Comment dire l’absence ? Comment dire l’absence de Pierre Pachet, brutalement disparu le 21 juin 2016, dans son appartement de la rue Chapon ? Ce fut déjà difficile pour nous (nous : Tiphaine Samoyault et Jean Lacoste [1]) qui avions eu le privilège d’assumer avec lui, à la mort de Maurice Nadeau, la responsabilité éditoriale de La Nouvelle Quinzaine littéraire, puis, avec moins de frustrations, celle d’En attendant Nadeau. Il apportait sa caution d’écrivain, d’essayiste, sa connaissance la plus large de la littérature, son refus viscéral des tentations du totalitarisme, sa volonté de dire l’intime, l’intime de ce corps familier qui, à la fin, vous lâche… Il avait un charisme extraordinaire dans l’expression orale, cherchant ses mots pour de fulgurantes intuitions. Un intellectuel de haut rang. Mais combien plus douloureuse, naturellement, cette absence pour les proches, les enfants, en particulier sa fille Yaël Pachet qui consacre un « roman » à ce qui est le récit sans fard d’une relation fille-père, à la fois intense et parfois conflictuelle.


Yaël Pachet, Le peuple de mon père. Fayard, 271 p., 18 €  


Yaël Pachet, dans cet essai à la fois poignant et impudique, tente de saisir au plus près cette chose terrible qu’est le deuil, le deuil d’un père, la disparition d’un intellectuel admiré, la fin d’une complicité.

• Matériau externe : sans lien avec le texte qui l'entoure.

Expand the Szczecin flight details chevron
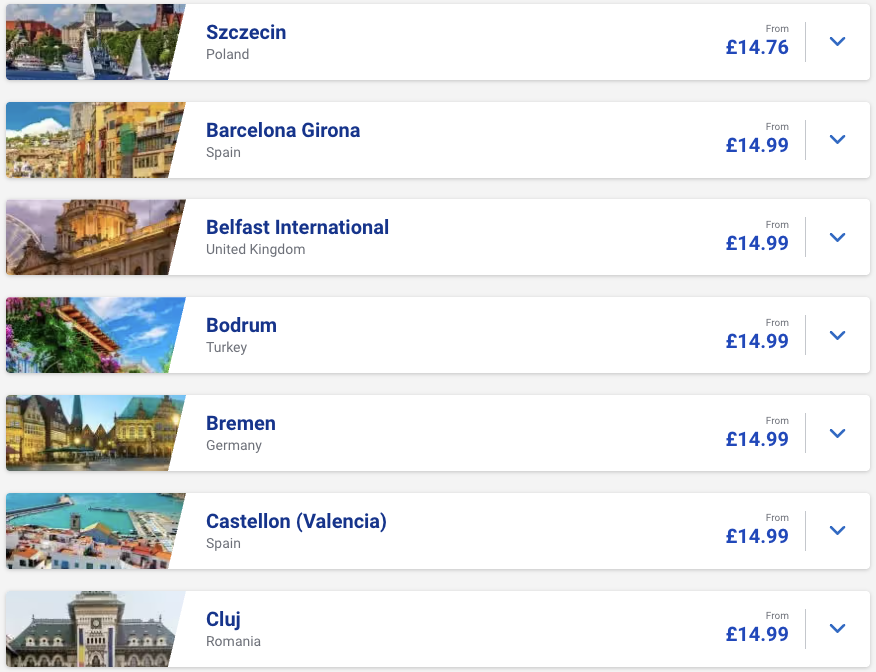The image size is (876, 672). click(838, 42)
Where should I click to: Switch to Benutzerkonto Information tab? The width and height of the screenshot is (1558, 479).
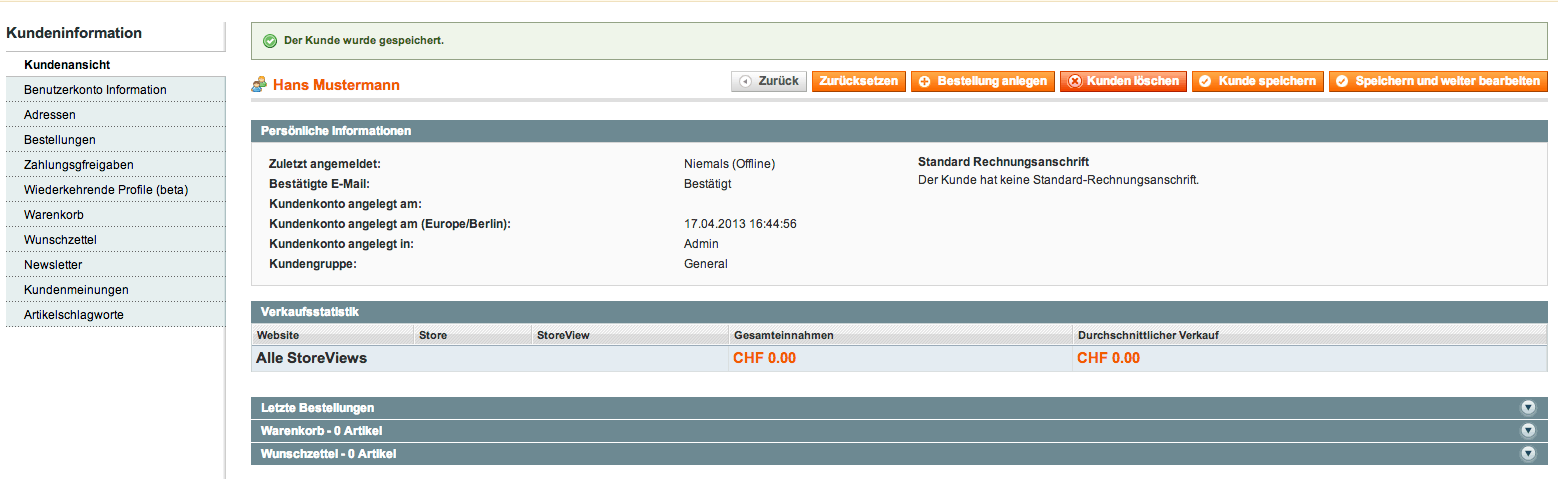tap(95, 90)
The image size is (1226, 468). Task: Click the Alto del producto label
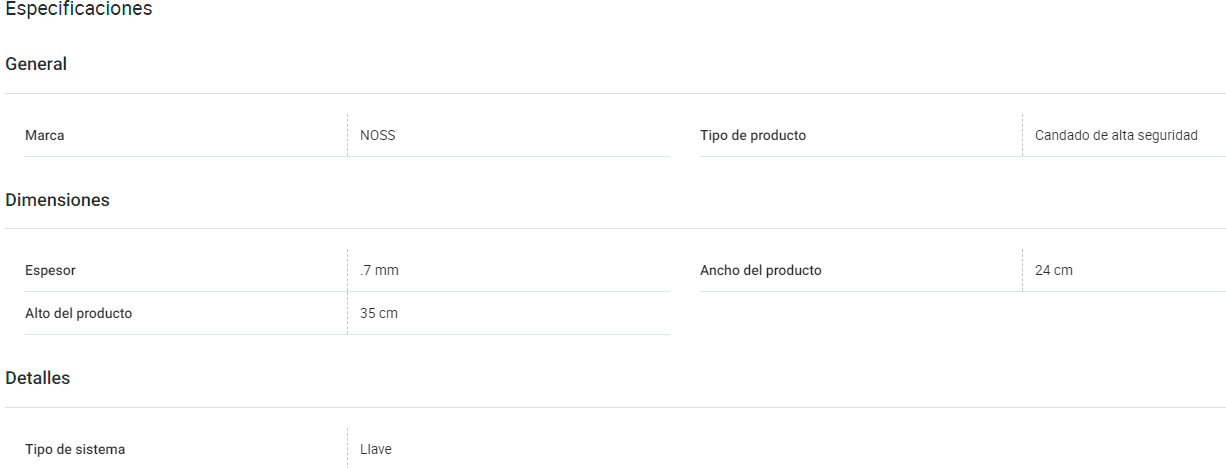(x=79, y=313)
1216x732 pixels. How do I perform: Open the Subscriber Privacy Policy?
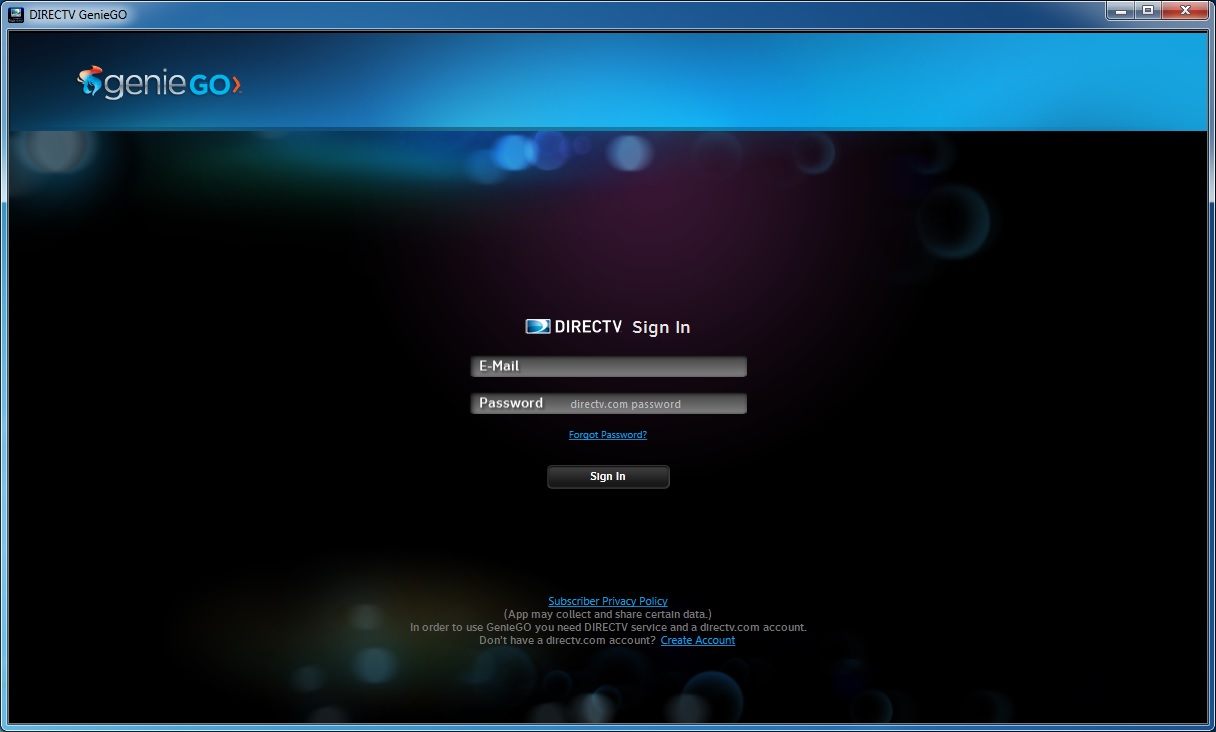tap(608, 600)
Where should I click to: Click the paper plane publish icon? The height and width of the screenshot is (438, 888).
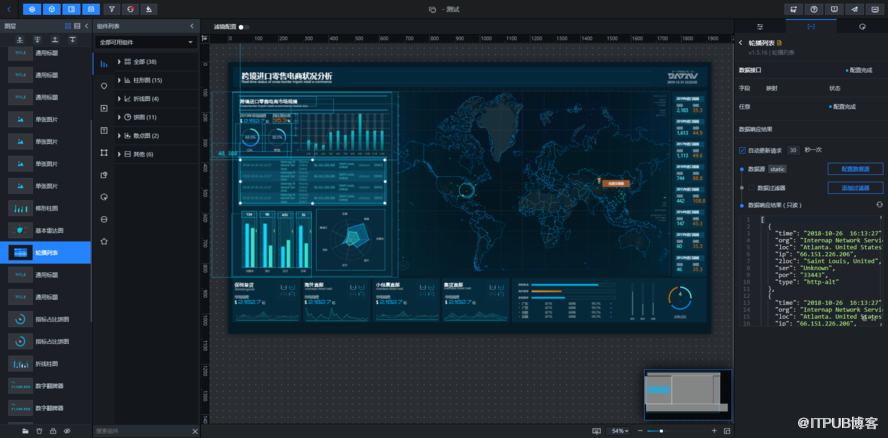855,9
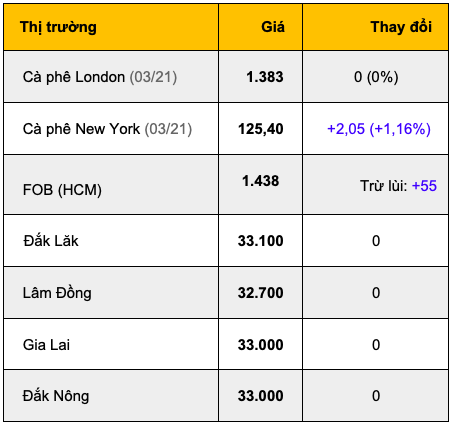
Task: Click the Lâm Đồng price 32.700
Action: (261, 293)
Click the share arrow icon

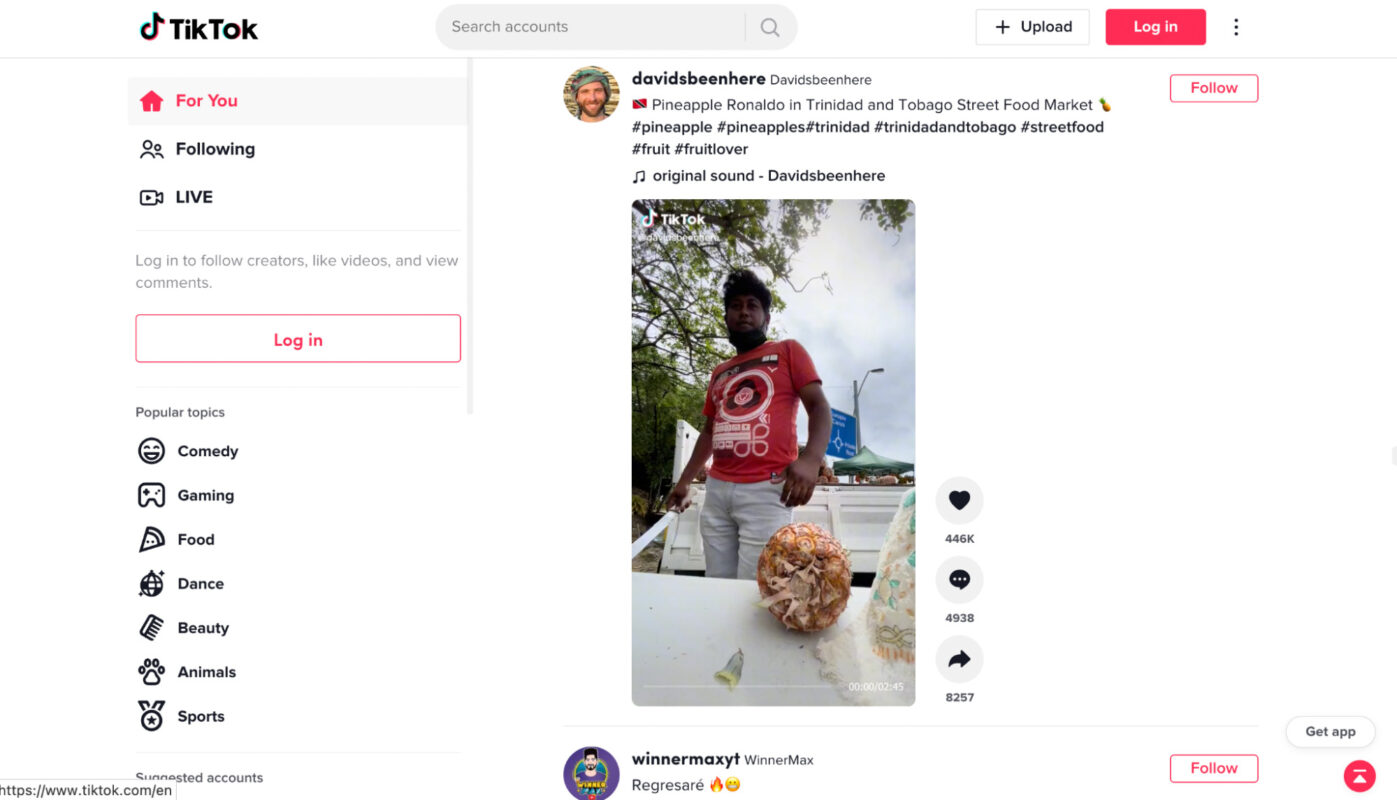(959, 659)
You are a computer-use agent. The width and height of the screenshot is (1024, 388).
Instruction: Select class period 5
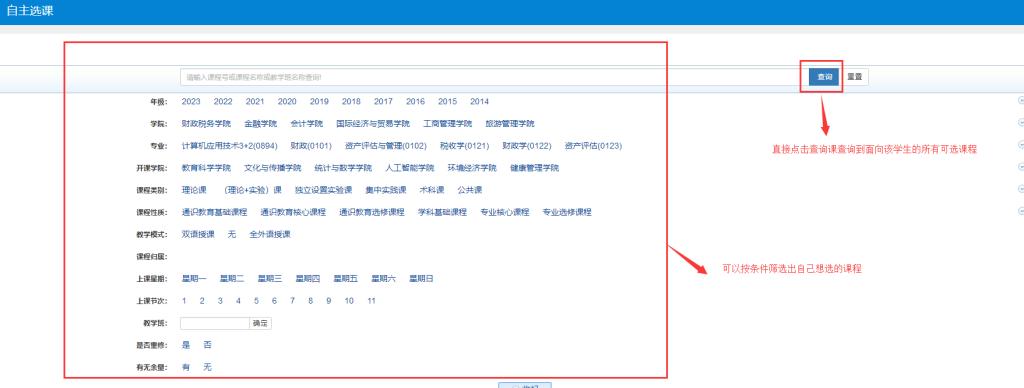pyautogui.click(x=256, y=301)
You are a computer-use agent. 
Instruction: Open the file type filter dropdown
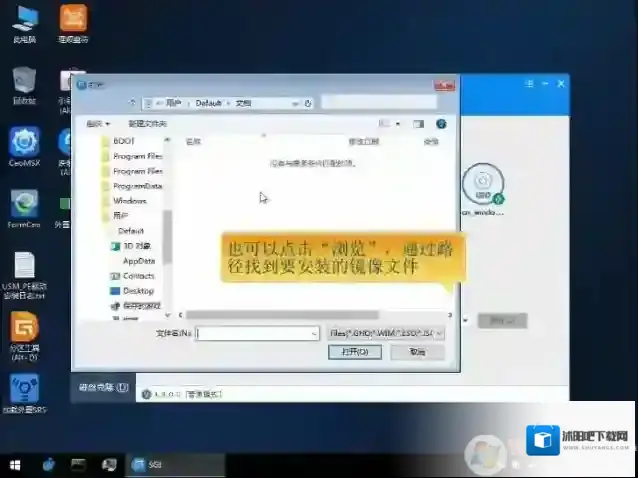pyautogui.click(x=385, y=333)
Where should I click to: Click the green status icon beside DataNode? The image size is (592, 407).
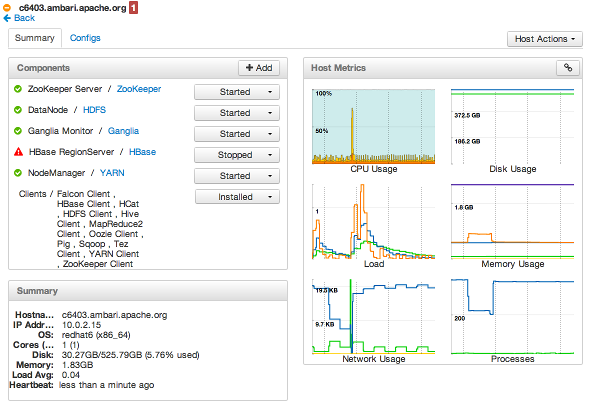tap(17, 110)
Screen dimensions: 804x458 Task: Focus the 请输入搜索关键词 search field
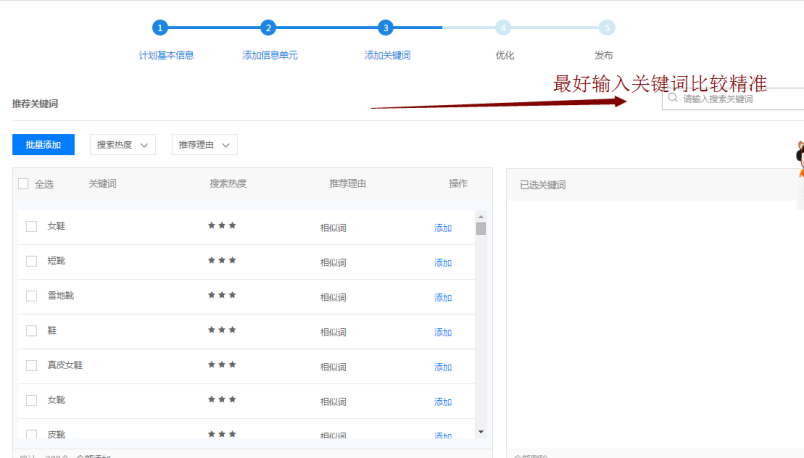pos(740,99)
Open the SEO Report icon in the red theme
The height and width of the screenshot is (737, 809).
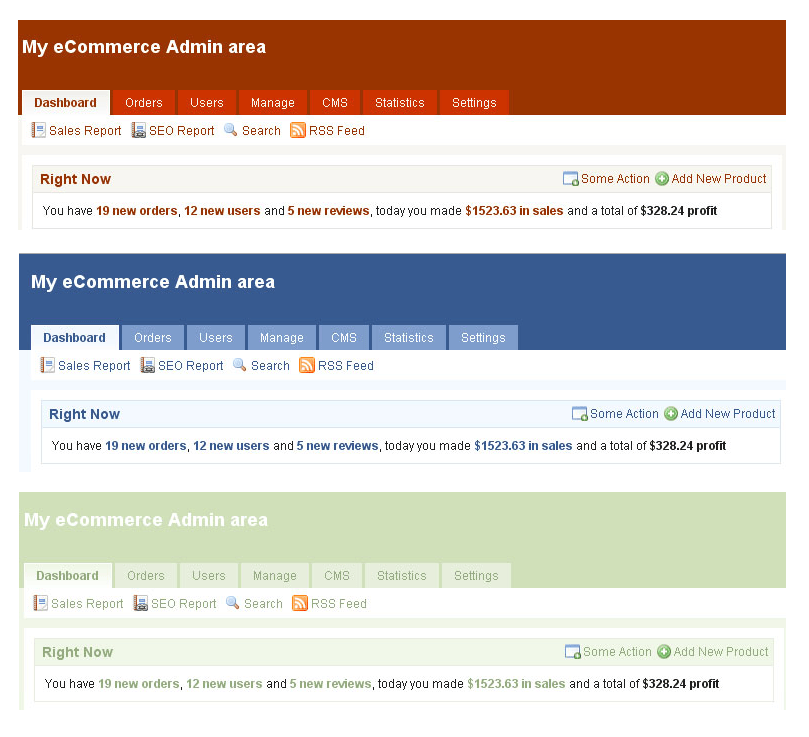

L’ouvrage est qualifié assez étrangement de « roman » alors que tout dit ici sa vérité. Serait-ce parce que Pierre Pachet n’a jamais été tenté d’en écrire un, malgré son penchant pour ce qu’on pourrait appeler la littérature de pensée ? Il avait lui-même entrepris une biographie d’un genre particulier pour dire ses relations avec son père, l’Autobiographie de mon père, « texte étrange », disait-il d’emblée, pour lequel il aurait simplement « tenu la plume » et où il avait donné la parole à son père, avec qui, semble-t-il, les relations avaient été difficiles, tendues, et marquées notamment par un silence, un mutisme difficile à briser, voire une certaine indifférence réciproque.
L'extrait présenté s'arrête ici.